“What’d I do?”
“You’re limping,” he pointed out, making me aware of the pain in my foot that I'd been doing my best to ignore.
“It’s a graceful limp, though.”
“You’re limping like someone ran from raccoons barefoot.”
He crouched in front of me, unzipping the kit. “Let me see.”
I hesitated, then lifted my leg, wincing as I peeled off the sock. A shallow but ugly scrape curved around the side of my ankle, red and faintly swollen.
Webb didn’t react, he just opened a small packet with a wipe in it and started cleaning it with steady, warm hands.
“You’re good at this,” I muttered, watching the way he moved—calm and sure, like he’d done this a hundred times.
He shrugged. “Comes with the territory.”
“What territory?”
He glanced up. “Being the one who stays calm while everyone else falls apart. And having so many brothers.”
That made my chest squeeze, but I didn’t say anything and hid it behind a snort. The sting of antiseptic made me flinch, and his grip tightened just slightly, enough to steady me.
“Sorry,” he murmured.
“It’s okay. It kind of feels nice, you know, not doing everything alone.”
His eyes flicked to mine at that, unreadable for a second. Then he looked away, focused on unwrapping a bandage. “You don’t have to anymore.”
The words were quiet, but they landed like they meant something.
He smoothed it over the cut, then stood up and tossed the wrappers into the trash. I wiggled my toes experimentally and leaned back with a sigh.
“Webb?”
“Yeah?”
“Thanks. For the fire, the medical attention, the weird raccoon jokes. All of it.” It was a lame list, but right now, it all meant the world to me.
He gave me a soft nod, leaning against the table now. “You’re welcome, you little maniac.”
The silence that followed wasn’t heavy, it felt like something settled into place. Something solid.
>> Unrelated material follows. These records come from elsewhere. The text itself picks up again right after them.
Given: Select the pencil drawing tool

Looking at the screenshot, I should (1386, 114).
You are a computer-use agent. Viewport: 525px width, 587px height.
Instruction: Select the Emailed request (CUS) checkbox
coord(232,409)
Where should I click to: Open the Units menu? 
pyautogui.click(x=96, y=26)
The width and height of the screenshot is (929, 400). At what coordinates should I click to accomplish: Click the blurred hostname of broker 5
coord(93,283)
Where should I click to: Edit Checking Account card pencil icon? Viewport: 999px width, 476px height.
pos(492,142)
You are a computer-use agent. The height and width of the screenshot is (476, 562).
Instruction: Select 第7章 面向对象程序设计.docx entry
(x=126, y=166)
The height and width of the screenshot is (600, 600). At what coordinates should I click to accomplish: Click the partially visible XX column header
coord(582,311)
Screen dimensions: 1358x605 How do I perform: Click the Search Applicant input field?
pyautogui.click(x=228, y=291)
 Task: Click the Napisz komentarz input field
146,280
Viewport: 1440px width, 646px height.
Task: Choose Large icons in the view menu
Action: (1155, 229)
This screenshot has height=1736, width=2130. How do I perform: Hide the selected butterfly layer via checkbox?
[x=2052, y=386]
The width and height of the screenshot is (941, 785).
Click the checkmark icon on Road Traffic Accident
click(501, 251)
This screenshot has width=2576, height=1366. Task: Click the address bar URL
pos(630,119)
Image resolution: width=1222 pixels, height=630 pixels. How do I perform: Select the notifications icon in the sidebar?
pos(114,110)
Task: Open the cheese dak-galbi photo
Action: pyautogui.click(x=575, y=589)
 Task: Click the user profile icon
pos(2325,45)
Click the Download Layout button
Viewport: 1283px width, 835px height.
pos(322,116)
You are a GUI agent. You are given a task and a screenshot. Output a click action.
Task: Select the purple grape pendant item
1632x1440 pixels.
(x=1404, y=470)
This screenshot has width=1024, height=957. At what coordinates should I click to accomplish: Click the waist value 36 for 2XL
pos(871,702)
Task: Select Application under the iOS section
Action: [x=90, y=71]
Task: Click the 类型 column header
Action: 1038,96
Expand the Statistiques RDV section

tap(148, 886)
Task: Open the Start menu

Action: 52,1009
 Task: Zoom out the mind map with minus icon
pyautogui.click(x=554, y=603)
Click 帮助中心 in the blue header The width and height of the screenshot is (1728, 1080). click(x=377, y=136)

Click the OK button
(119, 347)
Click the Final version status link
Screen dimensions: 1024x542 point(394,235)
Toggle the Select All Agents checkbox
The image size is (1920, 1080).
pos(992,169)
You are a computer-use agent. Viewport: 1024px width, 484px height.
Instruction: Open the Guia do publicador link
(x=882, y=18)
And just before I drifted off where I sat, my ankle wrapped and my guard finally lowered, I thought maybe this cabin wasn’t the end of the line. Perhaps it was the start of something else—a new Gabby.
Chapter Ten
Gabby
The morning began with a deceptively peaceful calm—birds chirping cheerfully, the sun climbing over the trees, and a soft breeze drifting through the branches like Mother Nature was trying to convince me she hadn’t just tried to kill me with bugs and emotional trauma the night before.
I stepped out of the cabin in flip-flops, the only thing I had to hand that didn’t involve laces or a full commitment to life. I was still half-asleep, my hair up in a lopsided bun, and wearing an old, oversized T-shirt and the expression of a woman who just needed to pee and not die doing it.
The outhouse was thirty feet away, which was an easy distance until the bushes rustled.
I froze mid-step, both flip-flops immediately trying to flee in opposite directions like traitorous sandals with no regard for survival.
“Oh, hell no,” I muttered, scanning the undergrowth like it wasJurassic Park. “No one talks about this part when they say nature’s healing. This is how people die in flip-flops.”